The mail came from a builder based on Cornwall who said: “I get that I need a website and an email address that matches, but I don’t want all that Facetube stuff. There’s nothing in it for me”.
I have to say that I agree.
There is no doubt that social media marketing is incredibly powerful and can widen your market reach by an order of magnitude. Yet it isn’t for everyone. Neither is it as shiny and as magical as many marketing agencies make it out to be.
A successful social media campaign depends on several things. A lively business with plenty to say, a good long term marketing strategy, the organisation or budget to commit to such a strategy and most importantly, a receptive digital audience. All things many small businesses neither have nor need.
Let’s take our builder as an example. The construction industry is huge and always has something going on. Yet by his own admission, he mainly does house extensions, renovations and exterior weatherproofing. How much original, interesting content could you generate from that? Some, especially if we were doing it, but not enough to warrant a social media marketing campaign.
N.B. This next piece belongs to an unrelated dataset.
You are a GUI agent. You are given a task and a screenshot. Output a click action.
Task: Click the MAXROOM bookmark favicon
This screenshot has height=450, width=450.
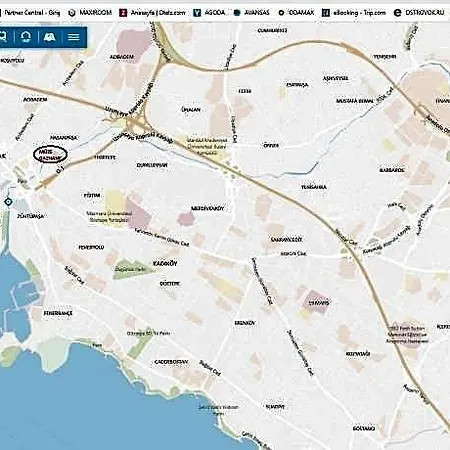click(x=72, y=13)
Most importantly, do you think the average builder’s audience really cares about the construction industry at large? No, which leaves only what the builder in question is doing at the time. While this might fill a Tweet or two, it isn’t a social media marketing campaign by any stretch of the imagination.
Retweeting other people’s tweets or Facebook entries is all very well, but any good marketer will tell you that rehashing other people’s work has to comprise less than 10% of any social media marketing strategy. The rest has to be all your own, (or our) work. The average small business simply doesn’t have enough going to do that.
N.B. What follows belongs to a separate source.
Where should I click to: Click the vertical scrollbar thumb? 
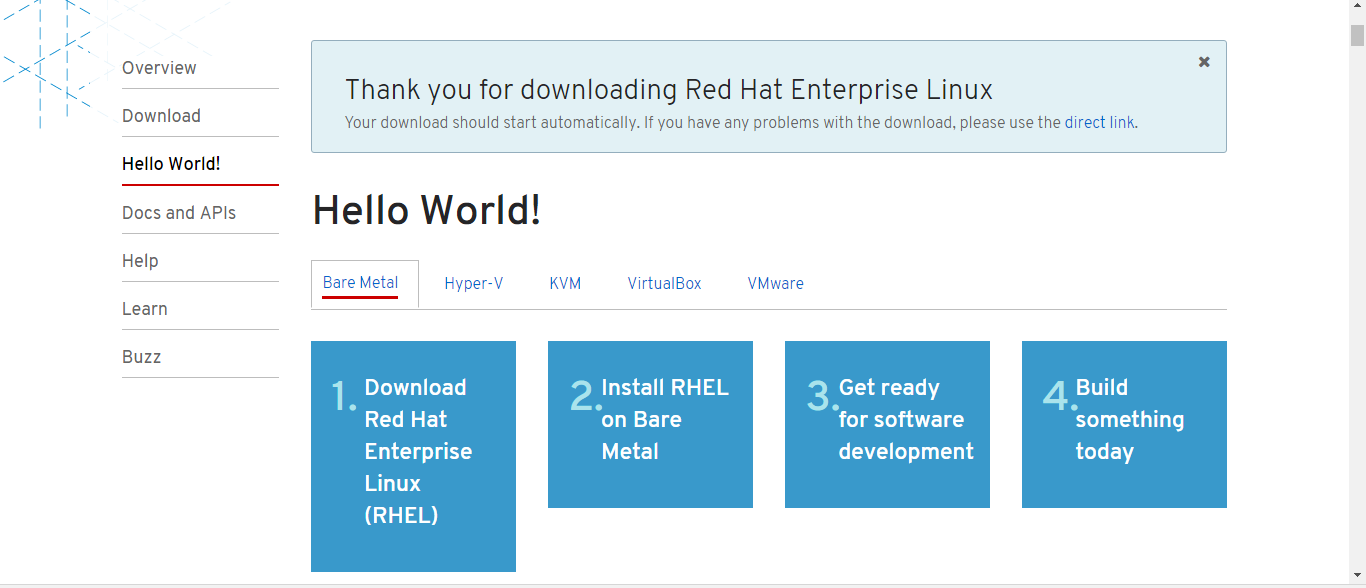click(1357, 36)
It would work fine for an events company, a Cornish holiday cottage, hotel, or other lively enterprise, but for the average business it simply wouldn’t work.
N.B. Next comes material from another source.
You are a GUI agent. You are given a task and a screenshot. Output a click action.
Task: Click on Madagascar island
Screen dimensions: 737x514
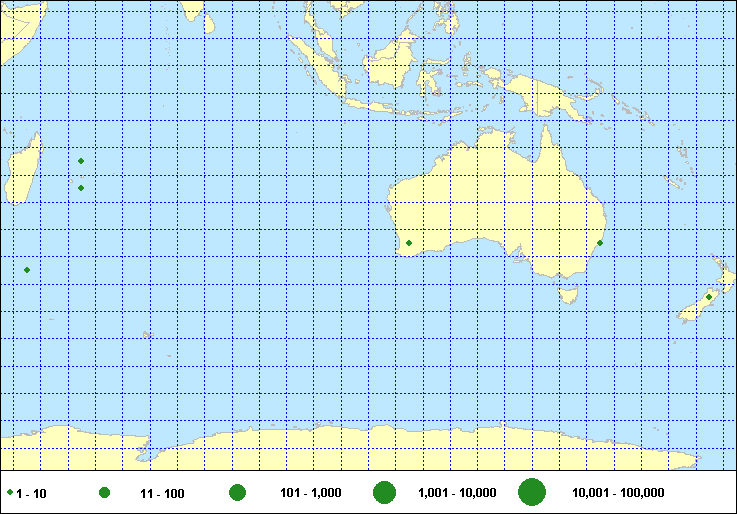pyautogui.click(x=23, y=170)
So where does this leave our builder? Well it saves him spending money on marketing that won’t work for starters. It allows him to figure out what’s important to his customers and frees him to spend time on building a trustworthy brand and working with us to deliver a website, brand image, a blog, testimonials and a portfolio. All things that matter to a small business of this type.
Successful marketing isn’t always about jumping onto the latest bandwagon and going with it. It’s about figuring out the target audience. What do they want? What are they looking for? What stops them working with your business? What are the barriers that stop them calling you? It’s those questions that need answering in a good marketing campaign.
If that marketing campaign uses social media in the mix then all well and good. It is a powerful medium after all and we would always advocate using it. But, only if your audience is likely to benefit. Otherwise you’re much better off saving your money.